Sunday, April 3, 2011

Wuthering Heights by Emily Bronte

I wonder why I dreaded/disliked this book. When I found out that it was the beginning piece for a class I intend to take this summer, I thought I had better reread it. I used to complain that the two Cathys and all the similar names confused me, but I certainly didn't see anything like that this time. I didn't even remember the happy ending!

Once I got started, I couldn't stop. The level of perversity of the characters is amazing. Given the Bronte's upbringing it isn't really surprising, but I hadn't ever gotten quite that sense of it. I read it once when I was in high school - not as an assignment, but because it was on my mother's annual summer reading list. I'm pretty sure I read it again, but I don't remember the time or circumstance. I have had no inclination to read it again. Possibly all those years of listening to seniors whine and generally carry on about having to read it.

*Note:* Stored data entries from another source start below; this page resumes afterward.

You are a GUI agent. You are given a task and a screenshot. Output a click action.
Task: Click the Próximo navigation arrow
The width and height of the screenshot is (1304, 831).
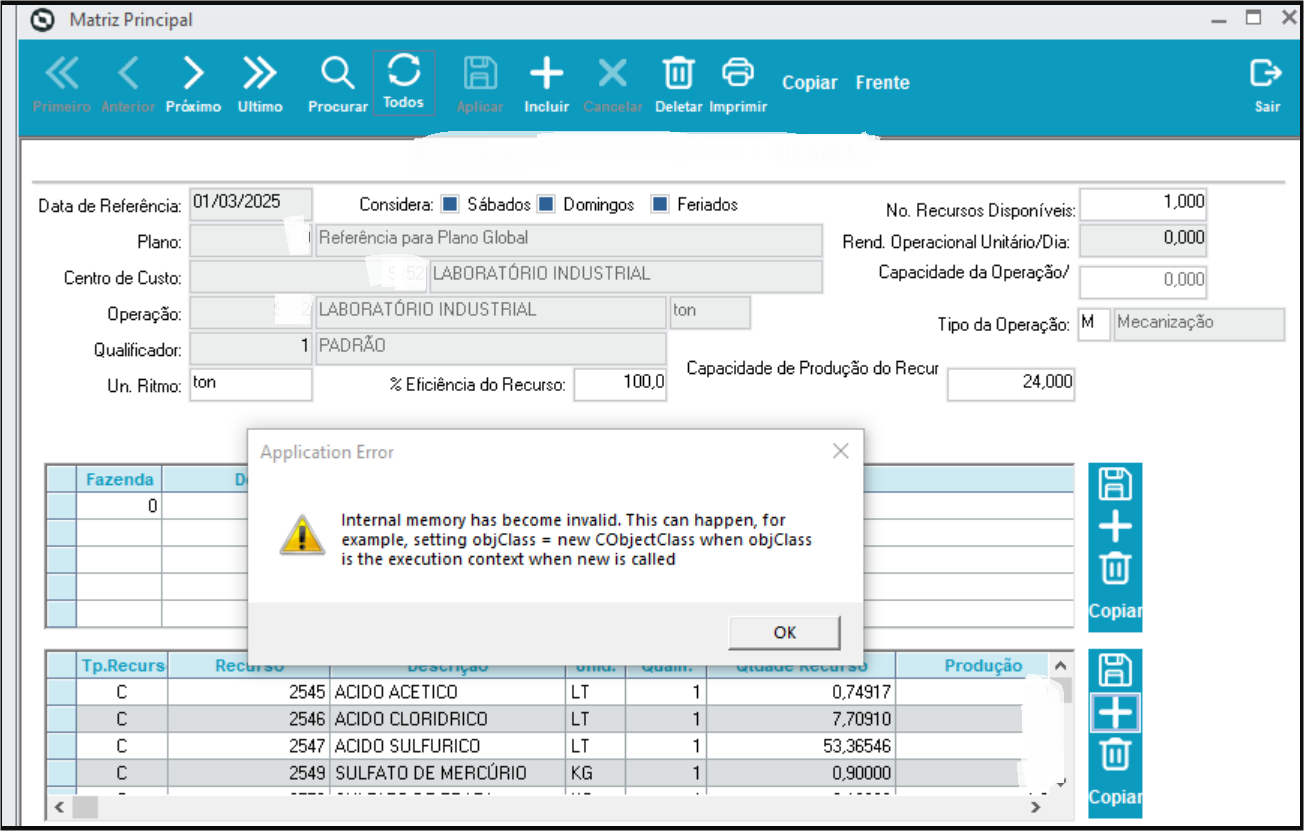pyautogui.click(x=193, y=75)
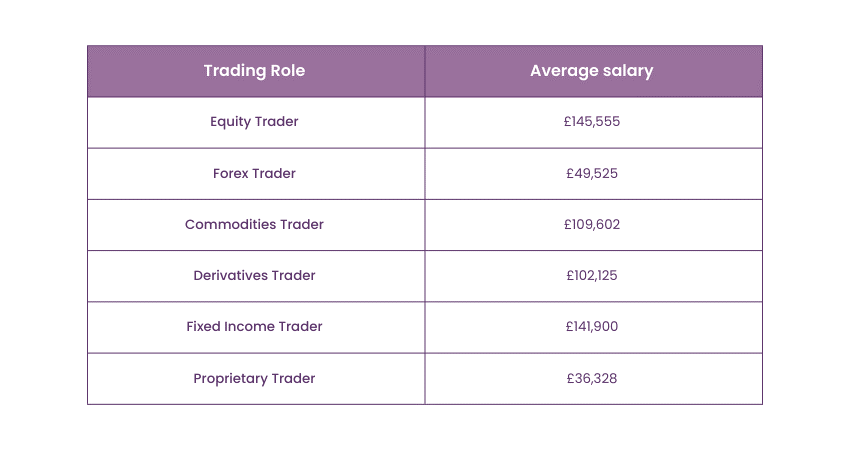The width and height of the screenshot is (850, 450).
Task: Click the £36,328 salary value
Action: pyautogui.click(x=591, y=378)
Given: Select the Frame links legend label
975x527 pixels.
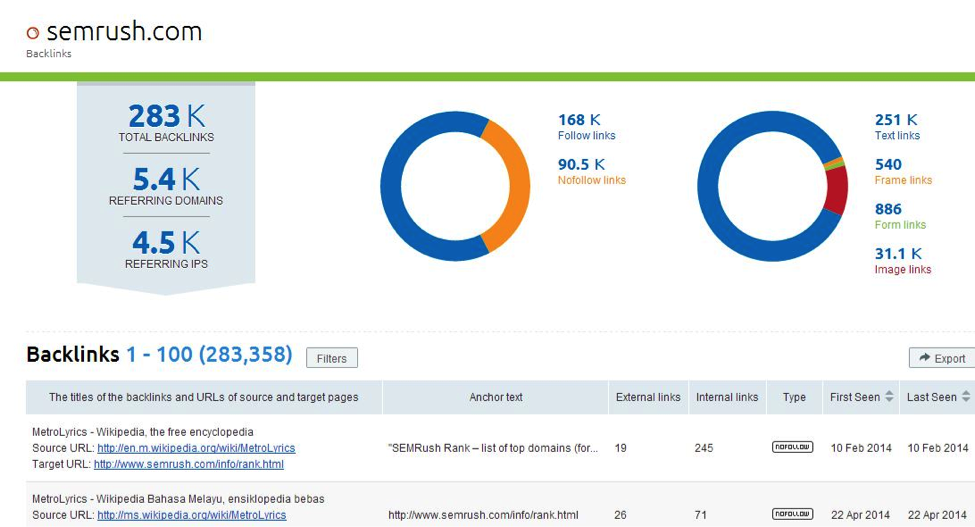Looking at the screenshot, I should pos(903,180).
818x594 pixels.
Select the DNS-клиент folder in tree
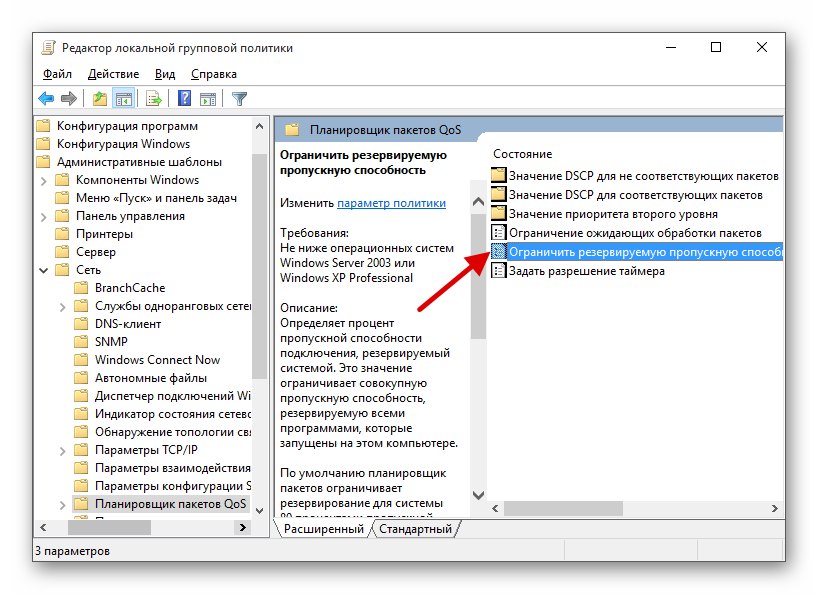pyautogui.click(x=127, y=324)
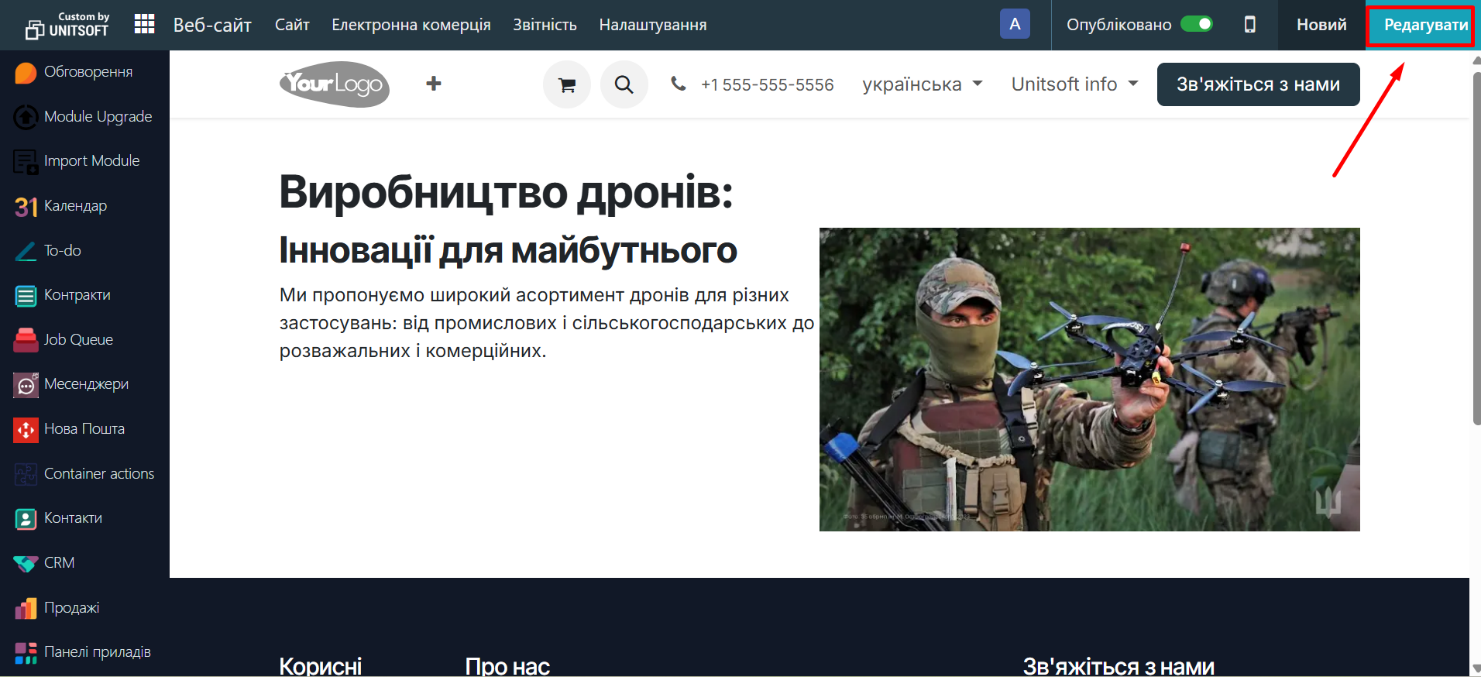The height and width of the screenshot is (677, 1481).
Task: Click the drone soldier hero image
Action: click(1088, 379)
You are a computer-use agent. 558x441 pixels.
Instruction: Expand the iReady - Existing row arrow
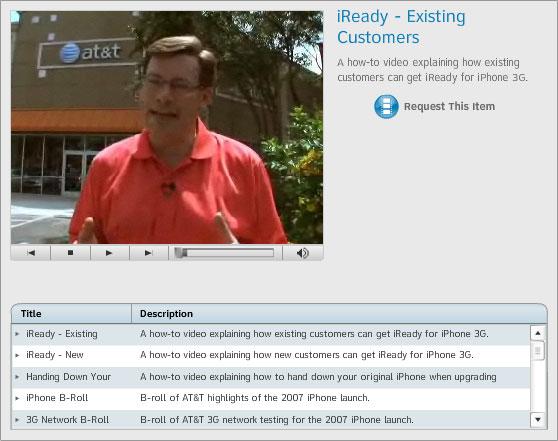click(x=17, y=334)
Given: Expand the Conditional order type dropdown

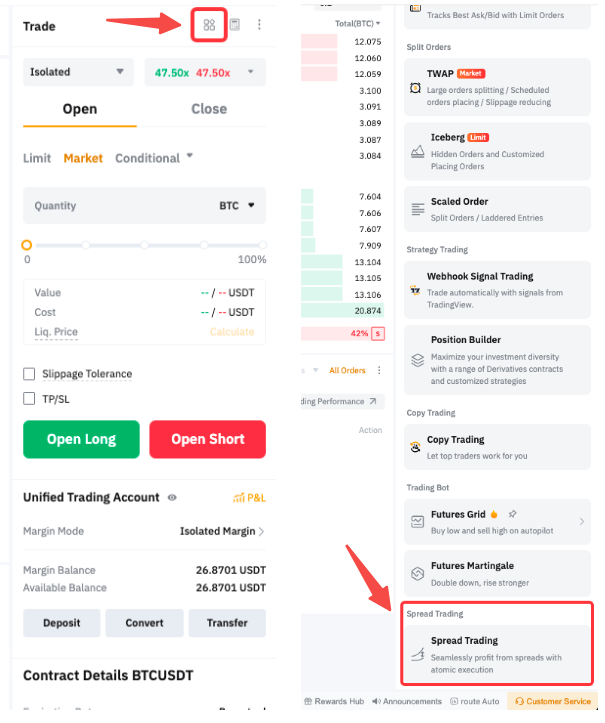Looking at the screenshot, I should tap(154, 158).
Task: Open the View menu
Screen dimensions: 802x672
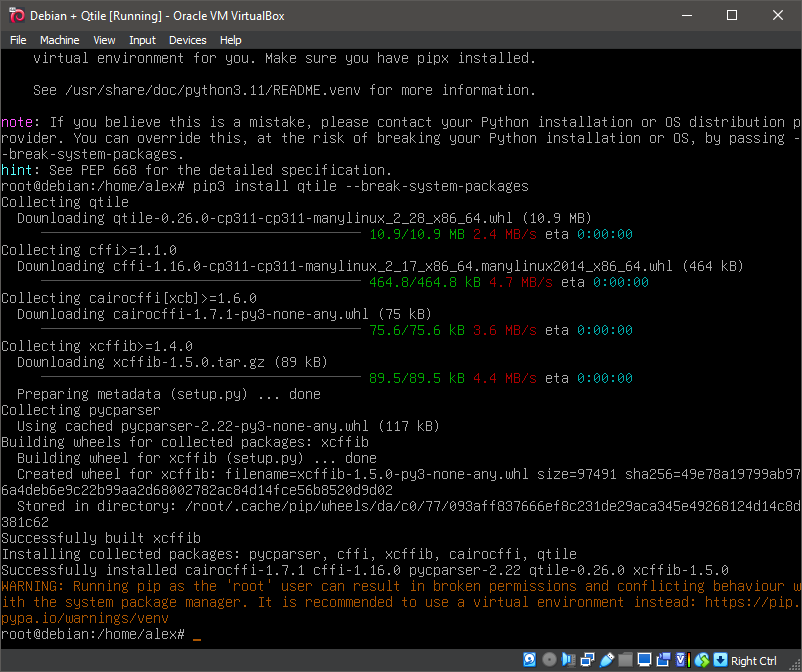Action: [103, 40]
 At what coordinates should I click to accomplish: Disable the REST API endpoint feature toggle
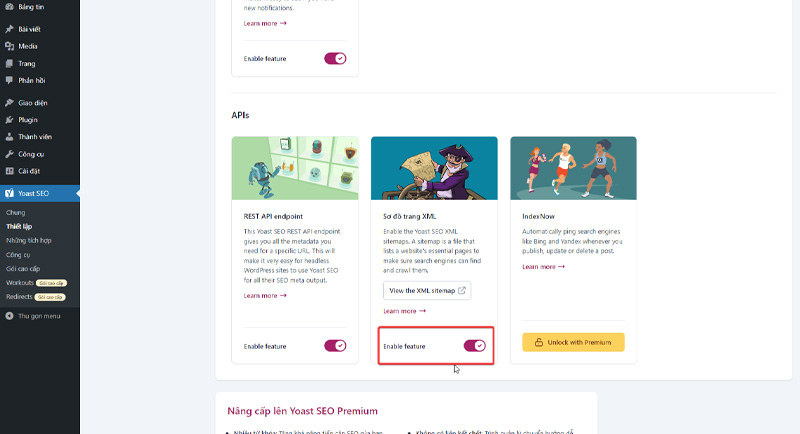click(x=335, y=346)
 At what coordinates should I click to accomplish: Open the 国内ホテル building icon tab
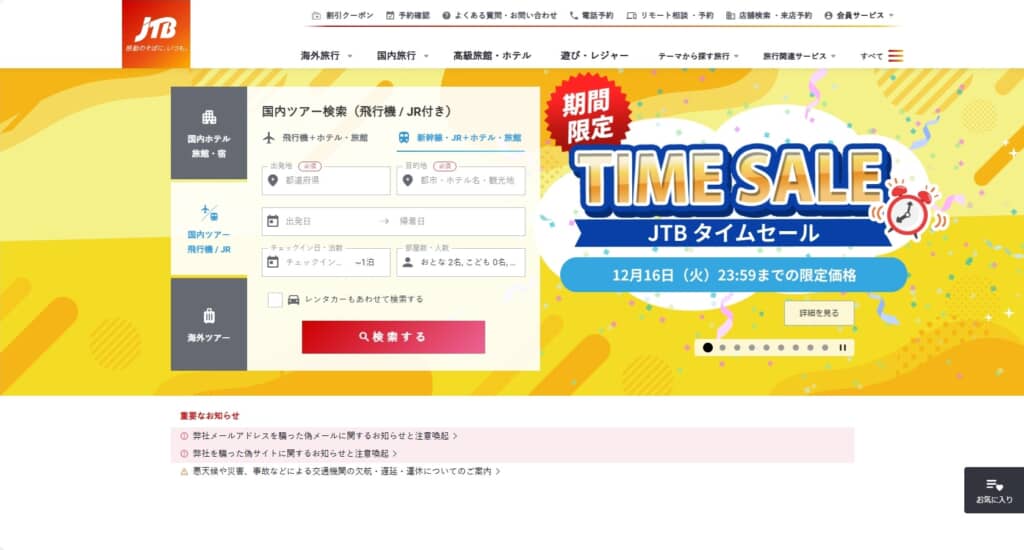[x=209, y=133]
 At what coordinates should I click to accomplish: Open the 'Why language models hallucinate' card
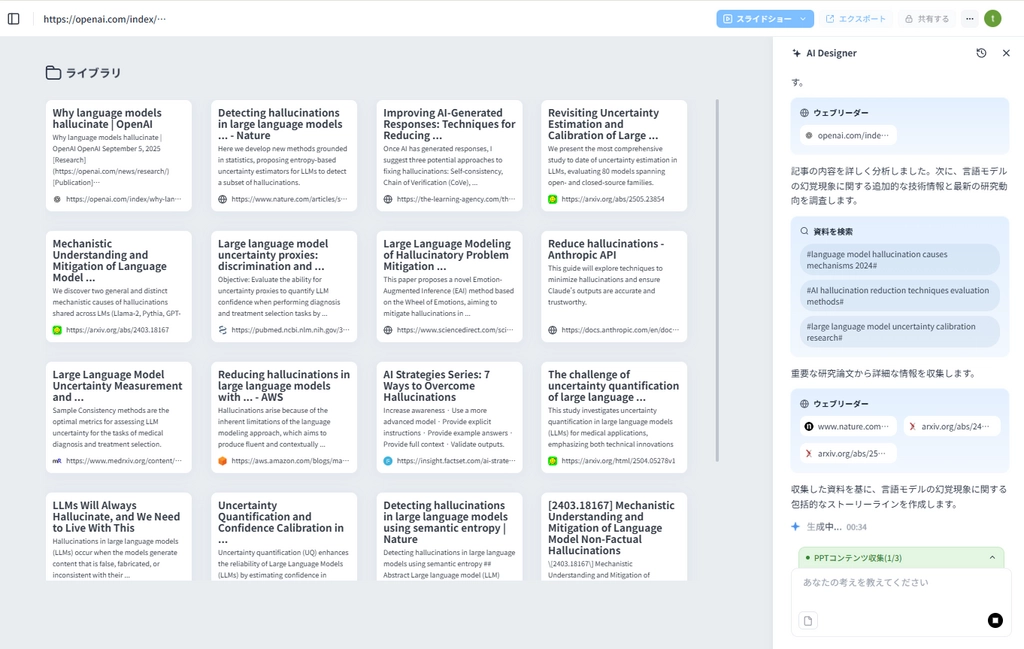pyautogui.click(x=118, y=156)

I don't think I would go as far as a former English Chair at the high school where I used to teach and declare that it is the greatest novel in the English language, but it is a doggone good story. Compelling if unlikeable characters: you want desperately for some of them to see the light and change their ways, and I suppose that Hareton and Cathy II do at the very end - and the sight of them is enough to make the great satan himself, Heathcliff, abandon the torment of the two of them and go commune to his death with the ghost of Cathy I. Nelly Dean is an inspired character; as a device for narration, Bronte could hardly have done better. Nelly is everywhere and nowhere as as proper a British servant as she can be in the bizarre households of Wuthering Heights and Thrushcross Grange.